Évidemment, ces substances affectent les mécanismes impliquant la transmission de monoamine - la psychose et la dépression - il est dans la plupart des cas associé à la dopamine, serotonin les systèmes. Ainsi, quel est le mécanisme ? Les tentatives de se concentrer exactement sur les mécanismes de post-récepteur pour les mécanismes de transduction de signal intracellulaires. Ici, pour chaque récepteur a un sentier de signal spécifique et pas un, mais plusieurs. Chaque récepteur provoque des processus de spectre de signal. Et en essayant maintenant de trouver lequel de ces sentiers de signal responsables d'un médicament est l'effet de ces substances.

Quelle était notre approche ? Nous avions une souris avec la transmission de dopamine améliorée une telle souris hyper-dopamine-ergic.. Dans ces souris, nous avons évalué des changements différents dans les sentiers faisants des signes qui sont associés à la transmission de dopamine améliorée. Et estimé une voie, soi-disant Akt / GSK3, qui a été très changé. Avant nous est peu d'attention faite. Pourquoi sommes-nous passionnés par ce sentier de signal ? On a montré que, par exemple, les sels de lithium utilisés dans les désordres bipolar peuvent affecter le sentier. Mais personne avant nous n'avait pas prouvé que ce sentier est associé aux récepteurs de dopamine. Et c'est arrivé ainsi que nous avons fermé et l'effet des monoamines les agents antimaniaco-dépressifs. Plusieurs autres groupes l'ont aussi montré aux gens et aux animaux, il semble, c'est la convergence de ces substances, leur influence est sur ce sentier, qui est associé à la psychose. C'est-à-dire, nous essayons de trouver le sentier de signal, qui provoque la psychose maniaco-dépressive.

Il semble que nous y arrivions. Nous avons continué à deux niveaux du récepteur et pouvons entrer trois, quatre, cinq.
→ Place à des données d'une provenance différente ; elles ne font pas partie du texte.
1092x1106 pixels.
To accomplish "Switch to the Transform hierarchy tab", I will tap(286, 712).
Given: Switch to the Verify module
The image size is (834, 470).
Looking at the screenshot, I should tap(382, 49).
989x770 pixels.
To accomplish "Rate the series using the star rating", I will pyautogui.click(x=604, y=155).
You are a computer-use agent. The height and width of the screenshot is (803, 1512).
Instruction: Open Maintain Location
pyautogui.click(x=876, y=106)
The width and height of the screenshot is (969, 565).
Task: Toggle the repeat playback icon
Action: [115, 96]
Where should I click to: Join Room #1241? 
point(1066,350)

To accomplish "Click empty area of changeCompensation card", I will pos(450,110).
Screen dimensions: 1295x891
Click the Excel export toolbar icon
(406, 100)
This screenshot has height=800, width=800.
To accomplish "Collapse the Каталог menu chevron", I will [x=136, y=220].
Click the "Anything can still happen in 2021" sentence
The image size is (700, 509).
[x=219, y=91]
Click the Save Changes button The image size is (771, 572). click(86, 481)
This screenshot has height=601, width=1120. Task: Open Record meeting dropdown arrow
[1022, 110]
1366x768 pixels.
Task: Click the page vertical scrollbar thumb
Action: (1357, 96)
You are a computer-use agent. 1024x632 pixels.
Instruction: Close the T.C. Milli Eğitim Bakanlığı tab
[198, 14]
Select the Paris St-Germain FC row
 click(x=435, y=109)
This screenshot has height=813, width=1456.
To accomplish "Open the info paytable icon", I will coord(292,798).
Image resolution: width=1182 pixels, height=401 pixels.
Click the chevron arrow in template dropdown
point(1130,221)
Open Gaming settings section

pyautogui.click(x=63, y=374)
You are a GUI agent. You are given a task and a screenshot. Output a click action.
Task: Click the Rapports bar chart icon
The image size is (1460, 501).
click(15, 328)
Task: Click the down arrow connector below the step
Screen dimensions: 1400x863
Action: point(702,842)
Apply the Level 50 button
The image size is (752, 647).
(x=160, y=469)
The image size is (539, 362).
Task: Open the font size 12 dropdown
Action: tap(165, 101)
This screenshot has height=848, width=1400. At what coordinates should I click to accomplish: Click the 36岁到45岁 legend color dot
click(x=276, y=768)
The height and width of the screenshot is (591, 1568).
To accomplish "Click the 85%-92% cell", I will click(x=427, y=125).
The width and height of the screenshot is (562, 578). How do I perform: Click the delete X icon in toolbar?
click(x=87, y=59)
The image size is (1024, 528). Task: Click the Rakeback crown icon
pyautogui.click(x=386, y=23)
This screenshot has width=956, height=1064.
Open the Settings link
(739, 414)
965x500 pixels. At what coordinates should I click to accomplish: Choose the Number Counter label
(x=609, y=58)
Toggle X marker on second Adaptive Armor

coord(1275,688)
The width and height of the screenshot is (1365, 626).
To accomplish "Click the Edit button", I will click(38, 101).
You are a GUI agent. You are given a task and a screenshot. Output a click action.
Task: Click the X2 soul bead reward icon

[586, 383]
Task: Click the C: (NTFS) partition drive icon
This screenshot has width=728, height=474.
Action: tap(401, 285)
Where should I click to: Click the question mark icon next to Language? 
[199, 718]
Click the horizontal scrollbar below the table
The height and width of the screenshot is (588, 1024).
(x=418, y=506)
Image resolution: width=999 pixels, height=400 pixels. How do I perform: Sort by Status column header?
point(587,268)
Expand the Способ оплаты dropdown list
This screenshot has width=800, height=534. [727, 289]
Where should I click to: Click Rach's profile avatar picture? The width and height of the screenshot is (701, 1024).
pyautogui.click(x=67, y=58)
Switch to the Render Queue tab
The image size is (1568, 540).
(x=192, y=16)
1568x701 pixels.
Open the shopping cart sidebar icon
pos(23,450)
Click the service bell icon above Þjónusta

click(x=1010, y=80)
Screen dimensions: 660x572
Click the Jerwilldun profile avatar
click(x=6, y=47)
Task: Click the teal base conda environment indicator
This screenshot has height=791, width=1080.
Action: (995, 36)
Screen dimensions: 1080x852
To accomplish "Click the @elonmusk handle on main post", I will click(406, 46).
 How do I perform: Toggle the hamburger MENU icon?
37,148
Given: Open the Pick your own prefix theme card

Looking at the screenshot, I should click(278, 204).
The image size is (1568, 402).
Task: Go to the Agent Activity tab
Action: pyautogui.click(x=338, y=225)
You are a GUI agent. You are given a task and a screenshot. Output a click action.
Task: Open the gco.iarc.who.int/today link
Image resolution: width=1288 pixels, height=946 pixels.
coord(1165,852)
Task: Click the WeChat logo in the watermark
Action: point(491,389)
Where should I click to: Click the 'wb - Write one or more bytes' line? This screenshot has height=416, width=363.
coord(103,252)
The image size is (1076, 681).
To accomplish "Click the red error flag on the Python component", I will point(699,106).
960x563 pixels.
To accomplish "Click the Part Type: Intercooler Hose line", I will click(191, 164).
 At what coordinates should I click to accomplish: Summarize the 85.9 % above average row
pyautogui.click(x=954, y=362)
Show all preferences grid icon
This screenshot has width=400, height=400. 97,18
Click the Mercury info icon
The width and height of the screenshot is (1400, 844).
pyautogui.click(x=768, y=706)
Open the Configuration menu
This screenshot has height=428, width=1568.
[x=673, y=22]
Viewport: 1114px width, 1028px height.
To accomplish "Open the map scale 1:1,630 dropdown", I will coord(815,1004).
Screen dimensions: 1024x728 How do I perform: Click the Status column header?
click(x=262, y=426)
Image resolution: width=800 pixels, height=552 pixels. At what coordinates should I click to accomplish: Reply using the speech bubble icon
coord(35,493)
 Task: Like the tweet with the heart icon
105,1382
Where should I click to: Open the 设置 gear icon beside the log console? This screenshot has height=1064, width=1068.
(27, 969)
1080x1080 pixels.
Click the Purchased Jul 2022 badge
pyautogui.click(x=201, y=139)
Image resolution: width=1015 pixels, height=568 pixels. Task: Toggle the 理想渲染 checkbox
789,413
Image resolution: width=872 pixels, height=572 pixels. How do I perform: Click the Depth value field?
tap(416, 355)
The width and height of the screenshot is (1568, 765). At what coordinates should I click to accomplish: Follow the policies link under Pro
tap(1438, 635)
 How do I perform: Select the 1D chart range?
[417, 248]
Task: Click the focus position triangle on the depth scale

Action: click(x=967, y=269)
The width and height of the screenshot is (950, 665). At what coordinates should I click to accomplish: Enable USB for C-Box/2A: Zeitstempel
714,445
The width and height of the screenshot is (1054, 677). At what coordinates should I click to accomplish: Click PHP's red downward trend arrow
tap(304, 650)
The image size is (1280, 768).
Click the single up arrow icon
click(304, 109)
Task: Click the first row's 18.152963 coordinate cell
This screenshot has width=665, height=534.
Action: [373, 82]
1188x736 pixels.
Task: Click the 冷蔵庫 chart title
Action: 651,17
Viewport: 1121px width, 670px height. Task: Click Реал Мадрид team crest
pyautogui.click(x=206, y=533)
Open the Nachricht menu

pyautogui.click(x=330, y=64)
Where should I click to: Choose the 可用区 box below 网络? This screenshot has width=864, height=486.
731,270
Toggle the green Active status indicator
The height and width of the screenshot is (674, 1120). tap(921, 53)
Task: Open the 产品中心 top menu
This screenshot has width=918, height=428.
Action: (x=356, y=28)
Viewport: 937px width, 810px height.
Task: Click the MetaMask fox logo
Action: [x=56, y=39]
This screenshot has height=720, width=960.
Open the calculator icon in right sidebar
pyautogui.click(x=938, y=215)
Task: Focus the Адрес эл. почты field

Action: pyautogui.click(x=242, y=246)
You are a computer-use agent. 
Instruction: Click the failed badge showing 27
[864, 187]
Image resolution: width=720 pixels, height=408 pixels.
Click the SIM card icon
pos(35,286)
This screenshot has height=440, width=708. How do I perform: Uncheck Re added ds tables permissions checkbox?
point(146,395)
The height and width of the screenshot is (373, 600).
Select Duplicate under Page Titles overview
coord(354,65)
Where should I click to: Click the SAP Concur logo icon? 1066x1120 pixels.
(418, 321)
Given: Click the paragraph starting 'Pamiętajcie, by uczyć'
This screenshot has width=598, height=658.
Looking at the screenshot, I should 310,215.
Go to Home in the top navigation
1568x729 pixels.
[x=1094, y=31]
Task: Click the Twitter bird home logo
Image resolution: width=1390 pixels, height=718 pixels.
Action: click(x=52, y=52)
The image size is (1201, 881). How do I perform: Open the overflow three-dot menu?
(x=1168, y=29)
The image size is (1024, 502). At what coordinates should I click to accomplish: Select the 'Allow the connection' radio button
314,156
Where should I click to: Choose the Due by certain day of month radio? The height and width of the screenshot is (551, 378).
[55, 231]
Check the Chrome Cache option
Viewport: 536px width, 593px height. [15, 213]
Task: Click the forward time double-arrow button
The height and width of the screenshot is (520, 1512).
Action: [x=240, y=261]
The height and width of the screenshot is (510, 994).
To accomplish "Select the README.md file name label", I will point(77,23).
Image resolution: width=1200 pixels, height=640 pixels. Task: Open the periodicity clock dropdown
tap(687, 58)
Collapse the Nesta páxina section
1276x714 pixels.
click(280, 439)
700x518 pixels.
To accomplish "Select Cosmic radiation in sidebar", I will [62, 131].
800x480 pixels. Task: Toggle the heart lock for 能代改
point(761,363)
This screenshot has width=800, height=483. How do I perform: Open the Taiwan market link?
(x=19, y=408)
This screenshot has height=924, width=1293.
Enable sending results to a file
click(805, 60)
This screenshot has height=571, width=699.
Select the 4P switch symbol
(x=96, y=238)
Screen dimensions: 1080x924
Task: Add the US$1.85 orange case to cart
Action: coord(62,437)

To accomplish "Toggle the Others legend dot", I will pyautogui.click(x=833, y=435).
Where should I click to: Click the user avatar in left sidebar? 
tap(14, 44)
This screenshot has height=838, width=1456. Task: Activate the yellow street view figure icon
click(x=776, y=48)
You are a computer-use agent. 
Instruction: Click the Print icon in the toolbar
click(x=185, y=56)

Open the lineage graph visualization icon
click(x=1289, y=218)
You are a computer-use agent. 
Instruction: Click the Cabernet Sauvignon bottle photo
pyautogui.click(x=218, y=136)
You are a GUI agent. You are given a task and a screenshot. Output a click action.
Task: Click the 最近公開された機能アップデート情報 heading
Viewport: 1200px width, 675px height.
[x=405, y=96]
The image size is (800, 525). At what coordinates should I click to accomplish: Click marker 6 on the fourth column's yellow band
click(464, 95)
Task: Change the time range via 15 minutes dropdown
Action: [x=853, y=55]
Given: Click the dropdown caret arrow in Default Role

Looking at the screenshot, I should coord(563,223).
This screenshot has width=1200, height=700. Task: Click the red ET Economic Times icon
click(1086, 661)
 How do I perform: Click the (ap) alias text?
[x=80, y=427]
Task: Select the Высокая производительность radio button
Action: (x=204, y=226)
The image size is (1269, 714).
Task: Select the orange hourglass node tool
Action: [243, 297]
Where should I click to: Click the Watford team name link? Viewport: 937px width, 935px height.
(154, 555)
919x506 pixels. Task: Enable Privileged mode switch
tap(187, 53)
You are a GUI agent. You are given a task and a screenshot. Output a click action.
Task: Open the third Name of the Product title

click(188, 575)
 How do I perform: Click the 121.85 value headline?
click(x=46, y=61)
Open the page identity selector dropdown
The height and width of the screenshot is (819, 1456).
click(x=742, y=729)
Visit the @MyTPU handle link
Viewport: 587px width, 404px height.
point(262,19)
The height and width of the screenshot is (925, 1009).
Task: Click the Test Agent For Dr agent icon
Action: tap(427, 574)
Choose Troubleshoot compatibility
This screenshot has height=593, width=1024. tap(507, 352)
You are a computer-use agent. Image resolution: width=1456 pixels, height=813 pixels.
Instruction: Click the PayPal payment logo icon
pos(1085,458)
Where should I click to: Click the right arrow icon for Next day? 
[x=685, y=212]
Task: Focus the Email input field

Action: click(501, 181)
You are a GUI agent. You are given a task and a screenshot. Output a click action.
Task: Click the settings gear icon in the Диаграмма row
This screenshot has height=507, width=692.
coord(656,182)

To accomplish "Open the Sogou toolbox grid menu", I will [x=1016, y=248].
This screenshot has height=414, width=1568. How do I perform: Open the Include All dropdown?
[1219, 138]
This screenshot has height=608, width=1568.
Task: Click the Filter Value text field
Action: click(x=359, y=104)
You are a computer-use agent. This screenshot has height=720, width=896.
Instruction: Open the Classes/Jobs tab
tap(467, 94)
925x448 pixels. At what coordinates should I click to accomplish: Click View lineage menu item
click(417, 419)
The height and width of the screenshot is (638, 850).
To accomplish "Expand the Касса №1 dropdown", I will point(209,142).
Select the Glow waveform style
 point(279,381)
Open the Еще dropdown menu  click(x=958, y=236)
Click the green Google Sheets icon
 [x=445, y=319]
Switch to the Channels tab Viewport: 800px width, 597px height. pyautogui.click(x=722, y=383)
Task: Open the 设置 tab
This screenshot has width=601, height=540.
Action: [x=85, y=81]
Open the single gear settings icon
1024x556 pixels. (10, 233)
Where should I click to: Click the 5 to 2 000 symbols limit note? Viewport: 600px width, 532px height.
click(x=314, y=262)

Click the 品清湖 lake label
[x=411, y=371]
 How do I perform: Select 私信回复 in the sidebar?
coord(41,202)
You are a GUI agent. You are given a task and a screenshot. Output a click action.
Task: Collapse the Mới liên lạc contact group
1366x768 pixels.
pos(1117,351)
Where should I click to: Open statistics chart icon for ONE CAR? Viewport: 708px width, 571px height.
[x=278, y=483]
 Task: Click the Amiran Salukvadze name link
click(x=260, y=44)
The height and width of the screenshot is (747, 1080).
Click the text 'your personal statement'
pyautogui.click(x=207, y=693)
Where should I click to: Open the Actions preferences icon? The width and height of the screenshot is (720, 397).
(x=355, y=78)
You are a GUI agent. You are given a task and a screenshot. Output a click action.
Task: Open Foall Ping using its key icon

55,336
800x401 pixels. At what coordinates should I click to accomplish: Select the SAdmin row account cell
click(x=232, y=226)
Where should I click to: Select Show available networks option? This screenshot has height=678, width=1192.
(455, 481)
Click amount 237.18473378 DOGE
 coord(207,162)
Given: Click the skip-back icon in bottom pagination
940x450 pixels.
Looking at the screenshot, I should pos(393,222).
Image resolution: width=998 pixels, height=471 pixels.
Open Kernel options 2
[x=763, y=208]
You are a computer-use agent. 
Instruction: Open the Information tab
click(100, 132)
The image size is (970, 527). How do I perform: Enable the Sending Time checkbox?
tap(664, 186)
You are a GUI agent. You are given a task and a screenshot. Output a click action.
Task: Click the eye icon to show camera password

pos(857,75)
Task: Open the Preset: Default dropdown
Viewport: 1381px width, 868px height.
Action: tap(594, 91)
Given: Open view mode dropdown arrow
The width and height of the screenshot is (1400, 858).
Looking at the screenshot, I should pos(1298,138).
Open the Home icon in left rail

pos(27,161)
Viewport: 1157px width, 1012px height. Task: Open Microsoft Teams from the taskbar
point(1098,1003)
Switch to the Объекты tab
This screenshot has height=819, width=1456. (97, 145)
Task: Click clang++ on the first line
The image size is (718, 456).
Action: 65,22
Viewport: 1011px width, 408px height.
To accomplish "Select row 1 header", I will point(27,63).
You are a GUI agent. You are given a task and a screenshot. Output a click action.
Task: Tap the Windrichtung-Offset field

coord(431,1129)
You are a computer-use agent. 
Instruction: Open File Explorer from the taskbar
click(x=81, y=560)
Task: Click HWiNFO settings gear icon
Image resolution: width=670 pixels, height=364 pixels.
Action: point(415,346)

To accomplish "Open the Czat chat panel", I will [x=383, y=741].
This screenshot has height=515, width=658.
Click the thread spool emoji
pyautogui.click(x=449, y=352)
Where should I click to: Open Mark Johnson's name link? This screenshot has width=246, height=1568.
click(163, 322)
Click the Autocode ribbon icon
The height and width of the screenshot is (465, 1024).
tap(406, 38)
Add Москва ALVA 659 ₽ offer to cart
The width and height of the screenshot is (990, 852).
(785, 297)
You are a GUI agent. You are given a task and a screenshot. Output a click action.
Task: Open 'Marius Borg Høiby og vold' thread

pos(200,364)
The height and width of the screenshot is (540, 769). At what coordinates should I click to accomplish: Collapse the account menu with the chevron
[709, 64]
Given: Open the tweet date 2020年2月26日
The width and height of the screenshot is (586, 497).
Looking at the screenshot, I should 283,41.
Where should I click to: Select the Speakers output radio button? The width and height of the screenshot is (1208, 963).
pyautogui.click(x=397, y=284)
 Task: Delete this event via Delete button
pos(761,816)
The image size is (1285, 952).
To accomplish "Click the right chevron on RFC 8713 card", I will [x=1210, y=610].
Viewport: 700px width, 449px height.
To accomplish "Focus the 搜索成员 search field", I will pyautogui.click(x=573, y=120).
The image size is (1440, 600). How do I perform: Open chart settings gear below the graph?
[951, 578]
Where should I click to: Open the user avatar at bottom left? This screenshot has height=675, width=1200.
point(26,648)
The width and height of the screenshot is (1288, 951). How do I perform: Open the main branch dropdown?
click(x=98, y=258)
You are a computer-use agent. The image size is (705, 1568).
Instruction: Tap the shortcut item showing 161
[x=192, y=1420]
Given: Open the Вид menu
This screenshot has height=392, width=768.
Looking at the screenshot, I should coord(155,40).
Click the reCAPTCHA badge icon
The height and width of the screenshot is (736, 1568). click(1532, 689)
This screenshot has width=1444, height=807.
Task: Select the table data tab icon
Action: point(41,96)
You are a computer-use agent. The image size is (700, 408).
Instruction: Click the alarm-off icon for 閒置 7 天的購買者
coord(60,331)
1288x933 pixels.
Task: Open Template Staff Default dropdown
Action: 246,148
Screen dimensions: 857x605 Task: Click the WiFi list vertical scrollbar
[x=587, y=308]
Le sentier de signal - ce stade, il implique une série entière de processus - le transfert de signal d'une molécule à un autre, troisièmement, quatrièmement et finalement, à la fonction changée. Où pouvons-nous trouver là quelque chose de nouveau ? Le problème consiste en ce que si vous bloquez un récepteur - et c'est maintenant pas mal de conversation dans la pharmacologie, - vous bloquez une assez grande variété de sentiers faisants des signes. Et vous pouvez bloquer et affecter les voies qui peuvent provoquer des effets secondaires. Et si vous travaillez déjà le mécanisme de post-récepteur, vous pouvez choisir le sentier qui est associé à la maladie, mais n'aura pour résultat aucuns effets secondaires.

En particulier, Robert Lefkowitz a proposé qu'une théorie ait appelé la sélectivité fonctionnelle.
Il est basé sur le fait que le récepteur peut provoquer la variété d'indiquer des processus et pendant longtemps on croyait que les G les récepteurs couplés avec la protéine négocient son signal par les G-protéines. De cela est venu le nom. Mais les 12 ans passés, Bob Lefkowitz tout à fait actif sur les mécanismes indépendants de la protéine G, c'est-à-dire mécanismes, non rattachés aux G-protéines, les soi-disant mécanismes arrestin-négociés. C'est un signal complètement alternatif non associé aux G-protéines. Maintenant il y a une tentative assez sérieuse un grand nombre de laboratoires comprend l'importance physiologique et pharmacologique de cet arrestinic le sentier faisant des signes. Basé sur cela élaborant un médicament qui affecte la composante de signal de G-protéine ou une composante arrestinic Ce concept est appelé la sélectivité fonctionnelle, qui devient une énorme portée ces dernières années.